If you have good instructor, they will be able to access your horse and how you ride and suggest some good excersises that is more individual to both yo and your horse.


----------



## scotia2k7 (10 February 2011)

...I agree there are conditioning feeds out there which work well, but hand in hand with correct work - remember the old addage, "feed for work done" - not what you will do in the next few months.  Simple things can make a difference, feed your hay from the floor for example, rather than nets, get a roller-treat ball thing both maximise the time the horse stands stretching over his back etc.  I like bungees rather than pessoa, very subtle & doesnt create much pressure but great in conjunction with long reining.  

When riding, play with half-halts all the way down the long side, decrease & increase circles, aim for as many slow serpentines as you can fit in your school & try the old fashioned exercise alternating half-seat, long reins with your hands at the point of shoulder & sit deep, shoulders back ride with the seat into open hands - all are encouraging a longer, lower & more cadenced movement.  As others have said, slow hill work, increase/decrease trot & canter speed/length etc.
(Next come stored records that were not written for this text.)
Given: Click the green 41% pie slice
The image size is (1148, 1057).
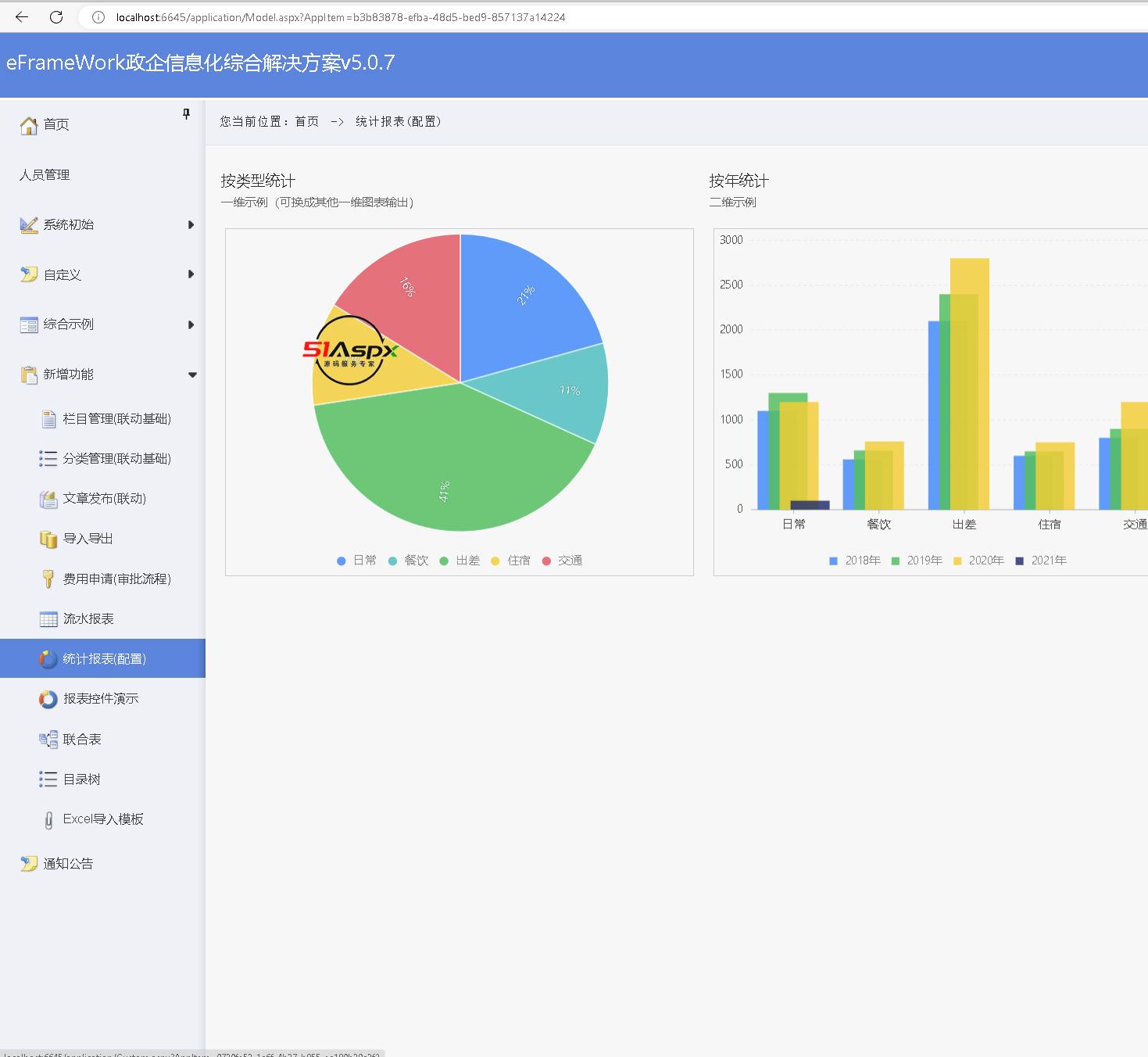Looking at the screenshot, I should point(445,469).
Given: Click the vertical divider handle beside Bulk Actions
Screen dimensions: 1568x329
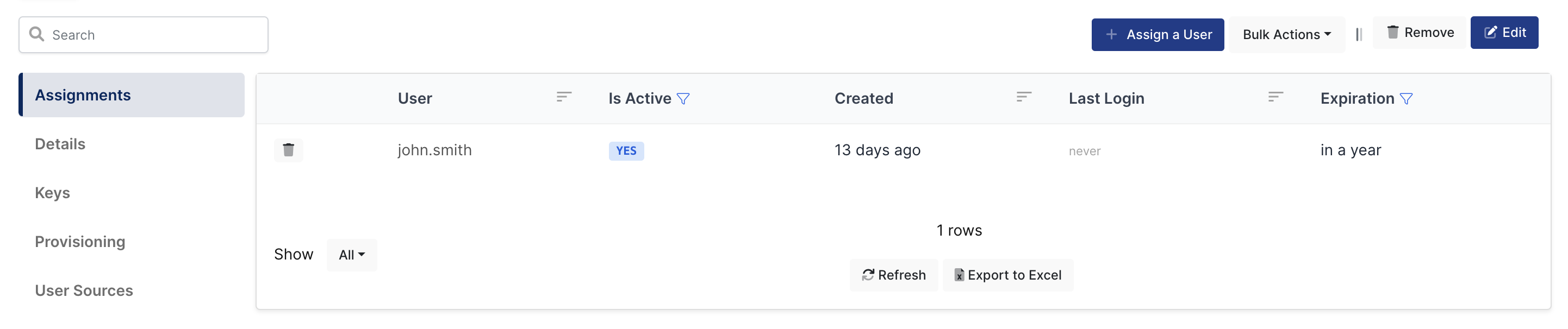Looking at the screenshot, I should pos(1359,35).
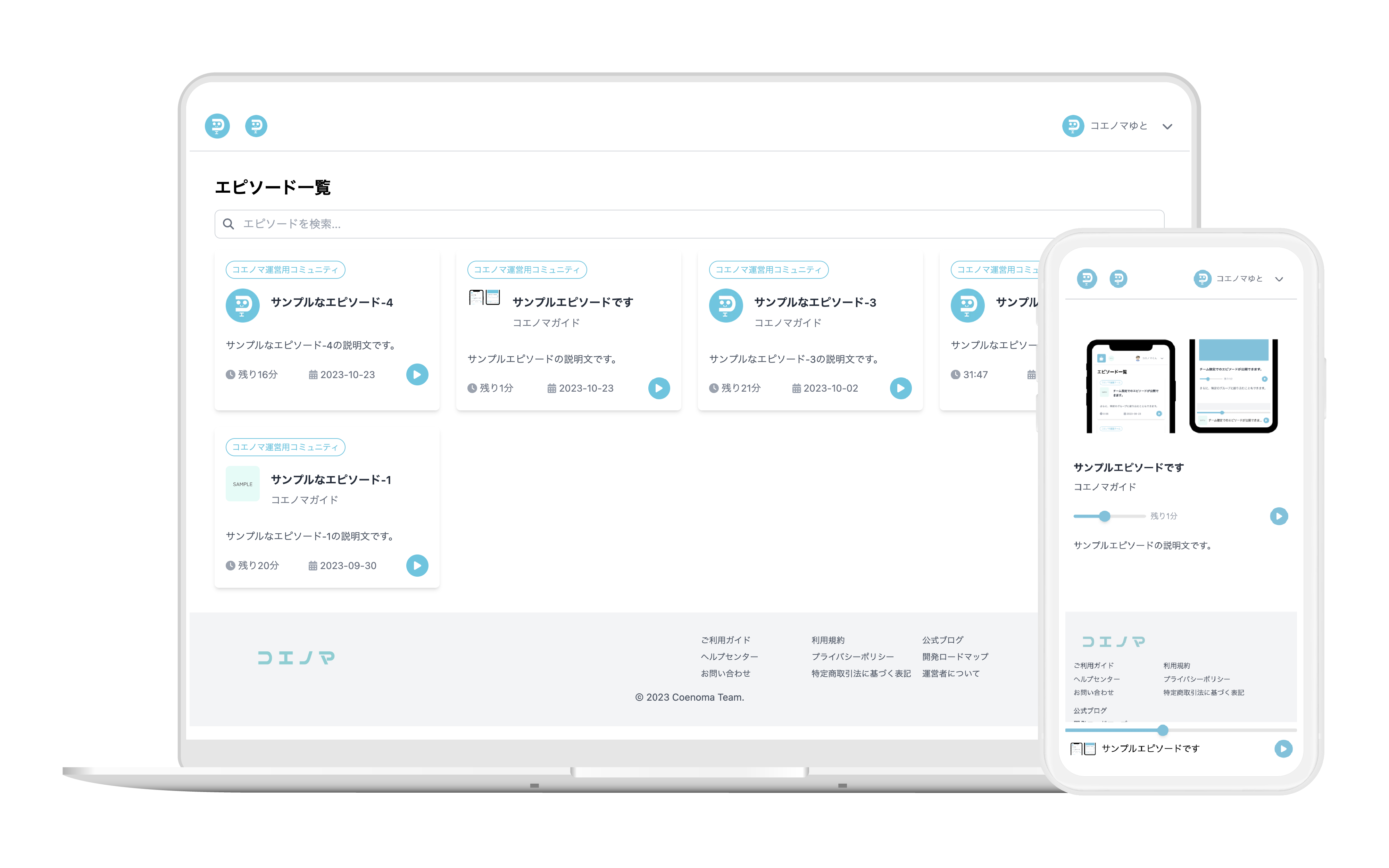Click the コエノマ運営用コミュニティ badge on エピソード-1
Image resolution: width=1389 pixels, height=868 pixels.
285,446
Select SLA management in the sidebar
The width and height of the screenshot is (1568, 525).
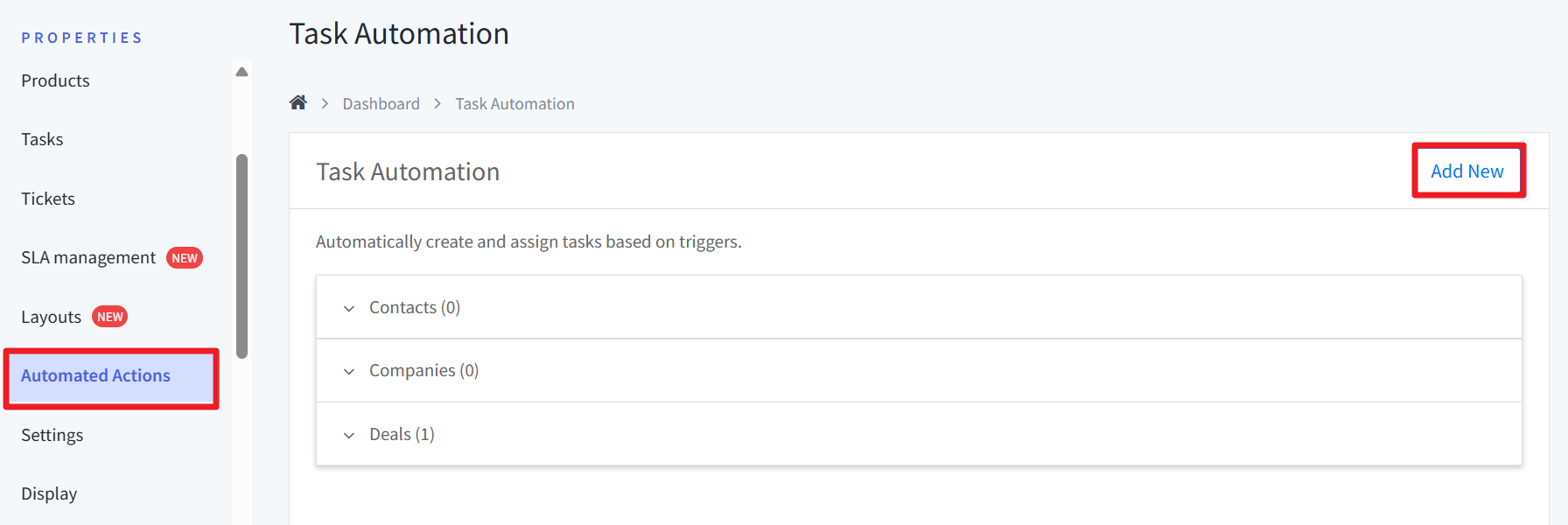(88, 257)
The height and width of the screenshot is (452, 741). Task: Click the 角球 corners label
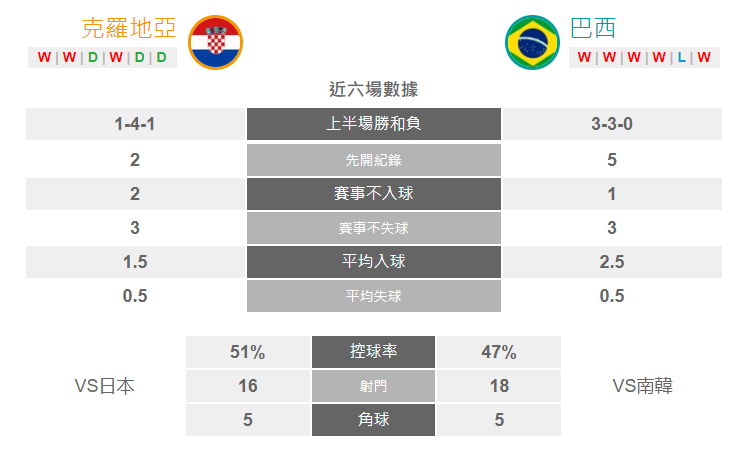373,420
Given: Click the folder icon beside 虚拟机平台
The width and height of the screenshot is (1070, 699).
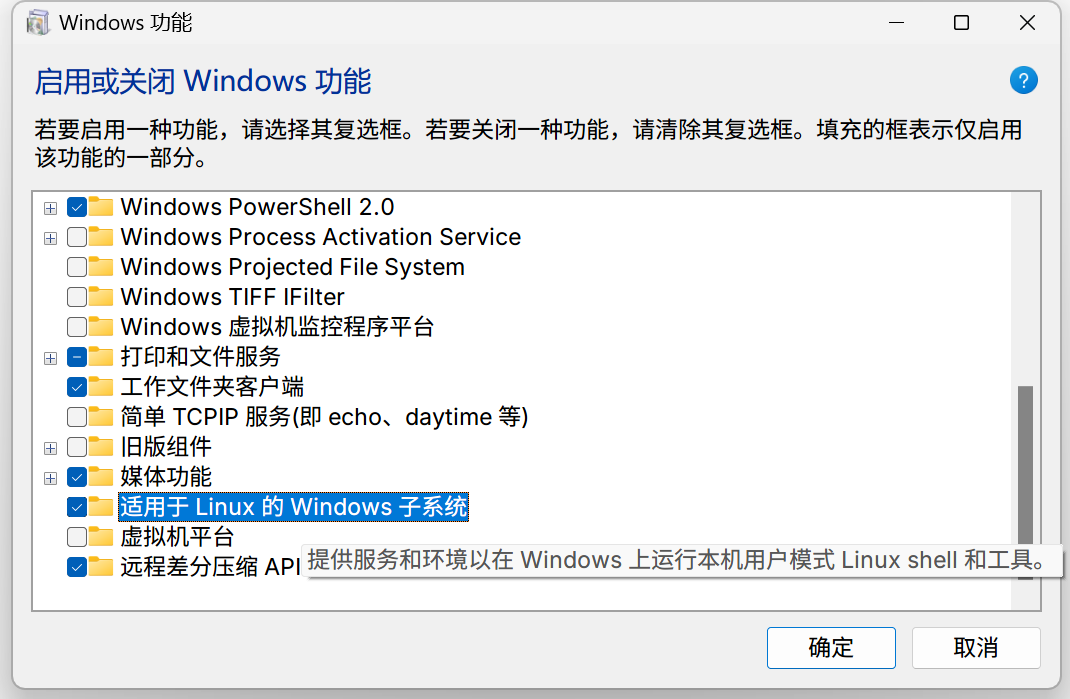Looking at the screenshot, I should coord(101,537).
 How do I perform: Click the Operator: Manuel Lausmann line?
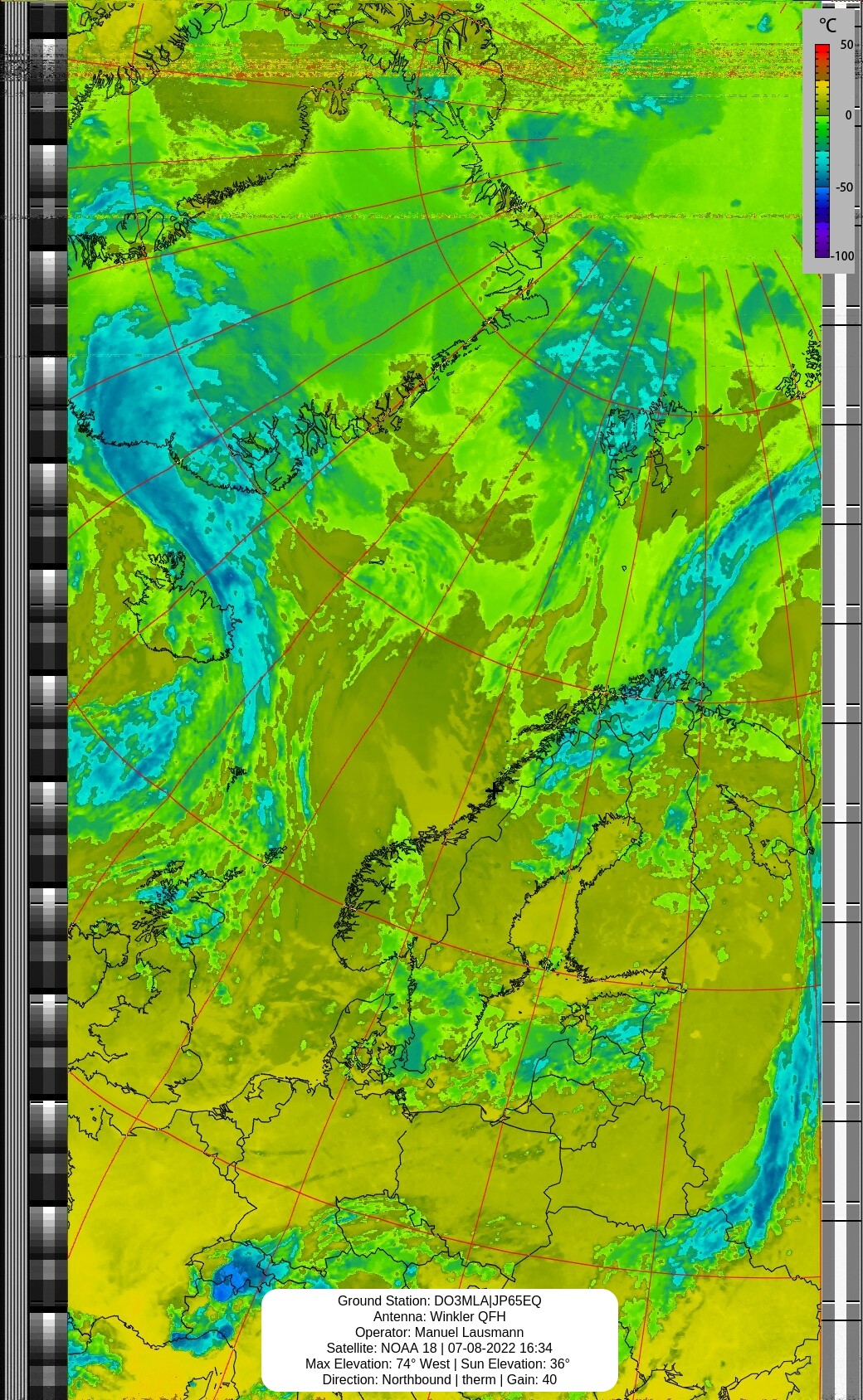(439, 1332)
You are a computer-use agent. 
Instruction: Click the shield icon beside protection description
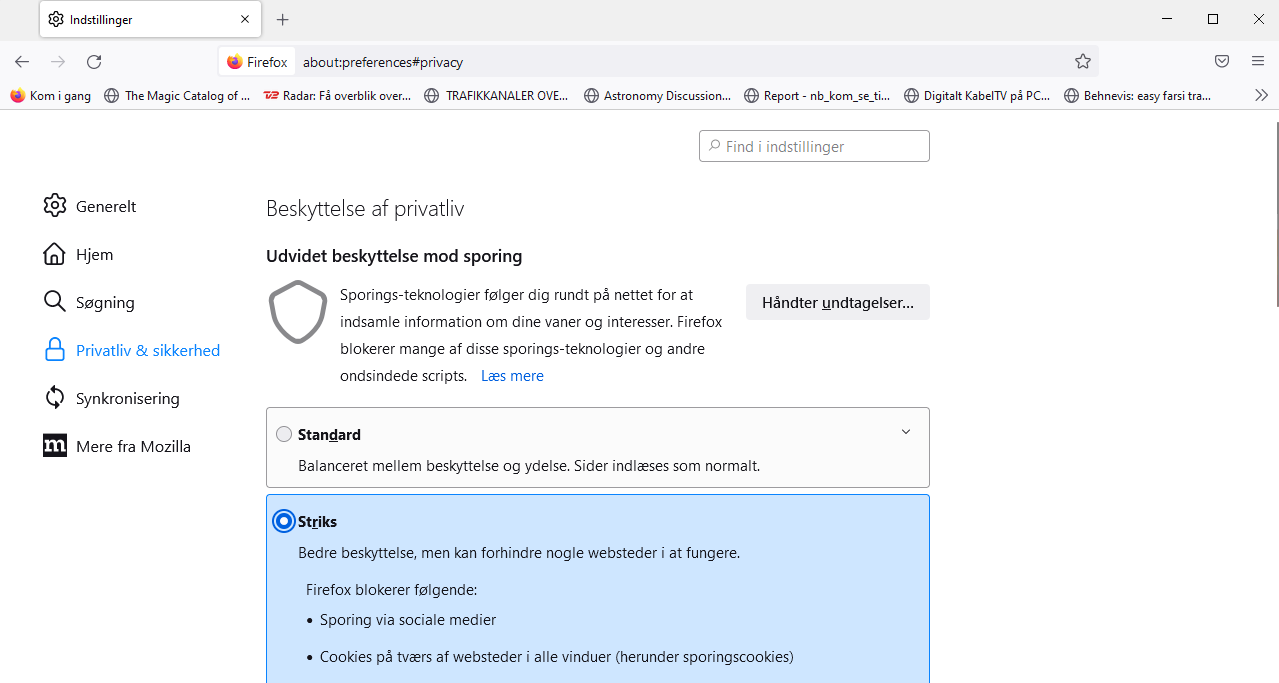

Bear in mind some horses are conformationally "thinner" over the top line than others, have different muscle mass etc & dont expect the unattainable.  My mare is weak in front of the wither & when out of work looks swan-necked, a little work, muscle & feed can make a difference to her top line & over her hind end, but she'll never have the neck to match that.  

Good luck!
scotia


----------



## scotia2k7 (10 February 2011)

....sorry, I should have added I feed my horses conditioning mix, showshine chaff, barley & they also get conditioning cubes in the rollerball.  Youngster also gets suregrow.  The top spec feeds do seem to work, but am sure again in conjunction with correct work.


----------